I don't know that I want to stan RFK here, but the status quo isn't inherently better: public health generally has a lot of egg on its face, not just from the pandemic. Attempts at COVID vaccine mandates seem pretty ham-handed in hindsight given their lack of long-term immunity. The FDA approved, over the advice of its own scientists, a very expensive drug for Alzheimer's that wasn't even found to be effective. Literally the current assistant secretary of HHS was found to have put political pressure on WPATH to remove age limits from gender medicine in its guidelines at a time when many Western countries have reviewed the literature and are questioning the practice for youth.
I get where you're coming from, but I find myself questioning whether putting RFK in charge will actually make things worse. At least he'll get push-back against crazy policies.
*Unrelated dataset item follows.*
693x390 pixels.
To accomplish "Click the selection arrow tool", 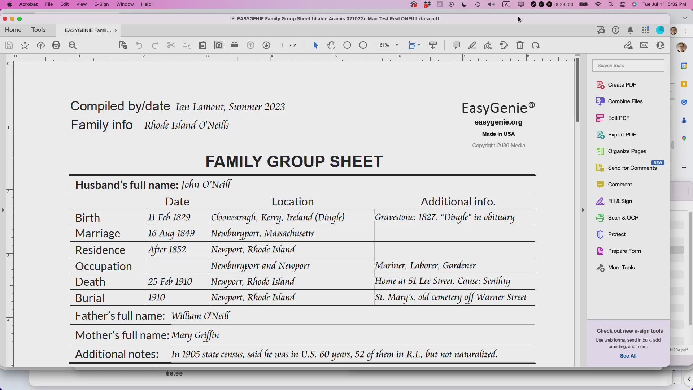I will pos(315,46).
Agreed. If we're going to go with the "a purpose of a system is what it does", then the US public health apparatus is awful. We spend by far the most money in the world and get the life expectancy of (checks notes) Turkey, Ecuador, and Albania.
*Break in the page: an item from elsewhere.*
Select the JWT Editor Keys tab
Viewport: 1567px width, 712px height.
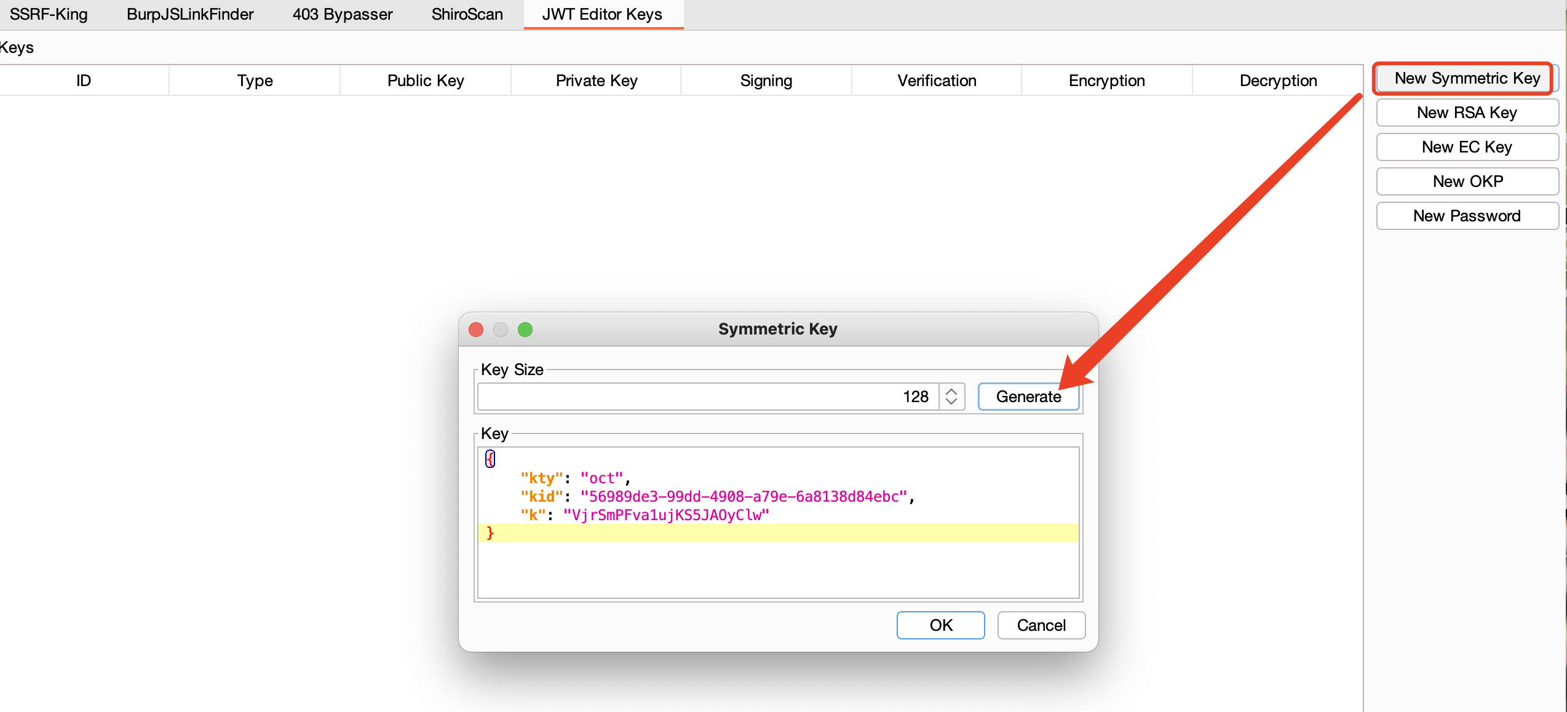(x=602, y=14)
It would probably help if Americans drove less, exercised more, were less fat, did fewer drugs, and stopped shooting each other and themselves. However, the public health interventions needed to address these cultural and lifestyle issues are fairly unpopular.
Let's see what RFK can do. Maybe we'll start directing dollars towards effective interventions and away from ruinously expensive and ineffective ones.
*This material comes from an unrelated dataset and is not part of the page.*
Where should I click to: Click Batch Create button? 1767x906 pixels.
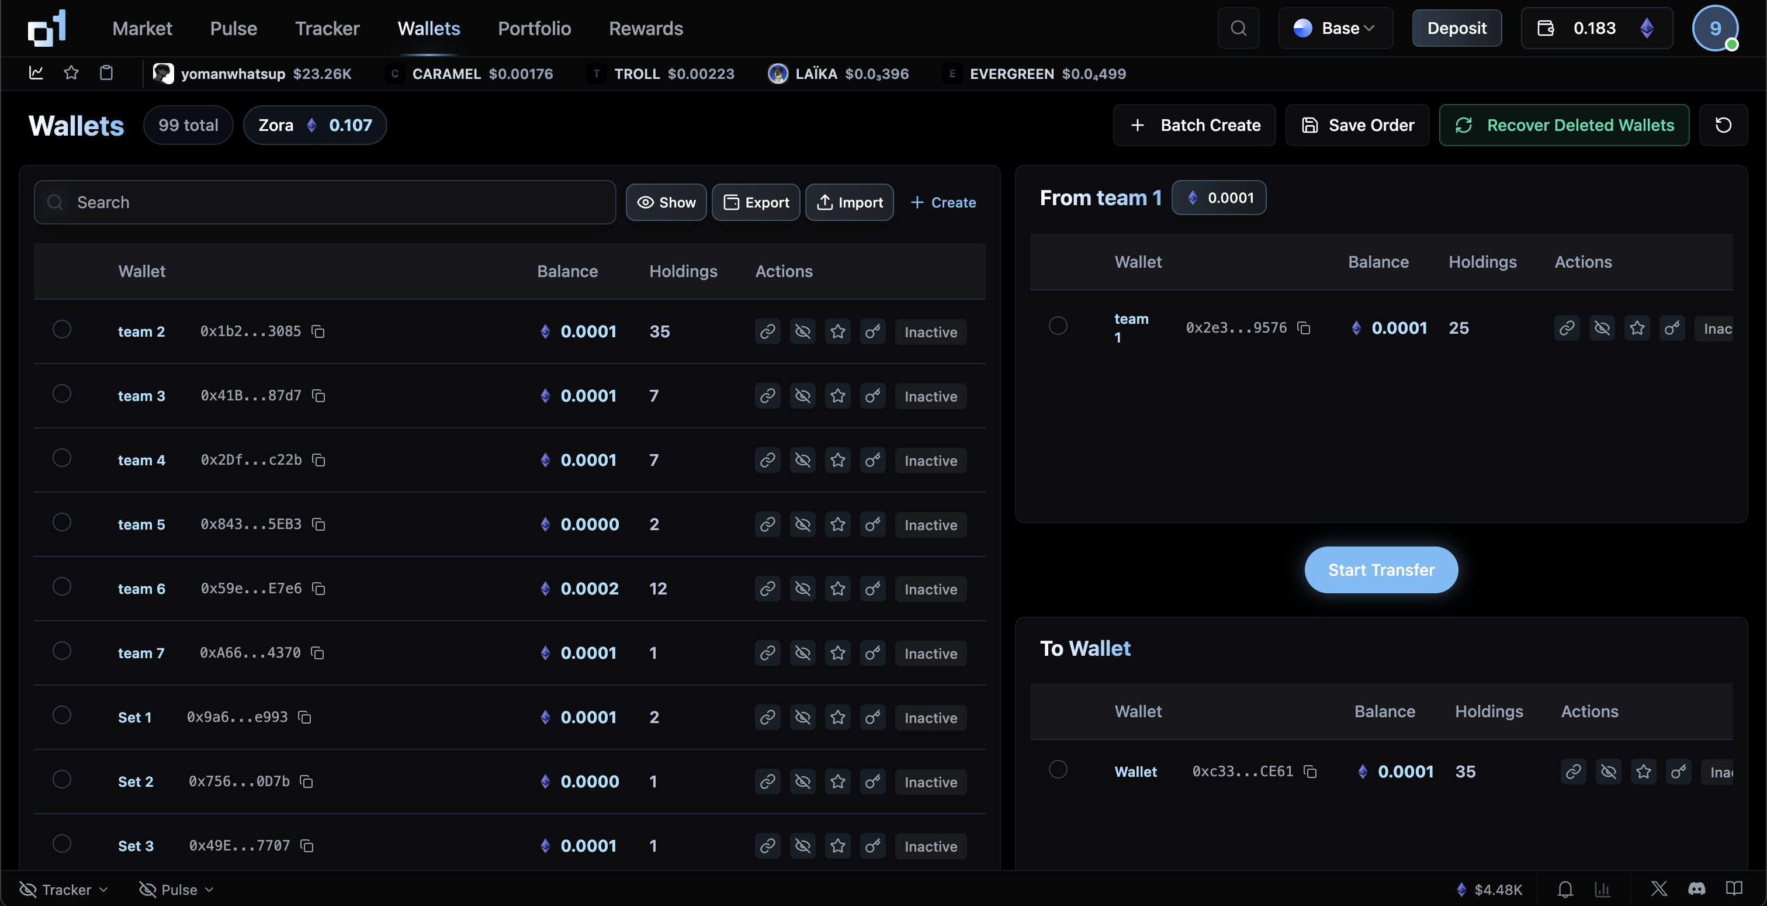pos(1194,125)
I agree that America should be more like Europe and Asia by harshly prosecuting violent crime and refusing to tolerate drugs. We should probably also adopt European food standards where breakfast cereal has 5 simple ingredients instead of 20 unpronouncable ones.
Can you to be more specific about what effective interventions you're thinking about? The main causes of the European-American life expectancy gap is not a mystery, and I promise you it's not tripotassium phosphate or excessive vaccinations.
Like, stricter regulations on microplastics or whatever would be great, but the effects on life expectancy are going to be completely swamped by obesity, drugs, car accidents, and suicides. (Not to mention, the GOP traditional stance on environmental and health issues makes me think there's not going to be much appetite for imposing additional standards on industry).
The US prosecutes violent and drug crimes far more harshly than Europe, as I'm sure you are well aware. Tolerance is not the issue.
A focus on reducing obesity and preventing sickness would be a welcome change. Will it dramatically increase life expectancy? Maybe not at first, but it's a start. And it might at least stem the rapid increase in costs. We're getting very little for our expensive medical system.
What changes would you propose? Cities like Chicago and DC have done literally everything that establishment figures say is good, and look at the results. These are intractable problems. The state can't simply snap its fingers and will away problems. Except crime. That can be made much less via mass incarceration.
I am not aware. Here in Seattle open air drug markets are tolerated and people who have been arrested for dozens of crimes (including violent crimes) are frequently released onto the streets without trial. It's hard to imagine a more lenient system.
Perhaps the argument could be made that we can in fact throw the book hard at drug offenders, and that we have indeed done so to the point that DAs, lacking a less-harsh punishment, choose not to punish at all.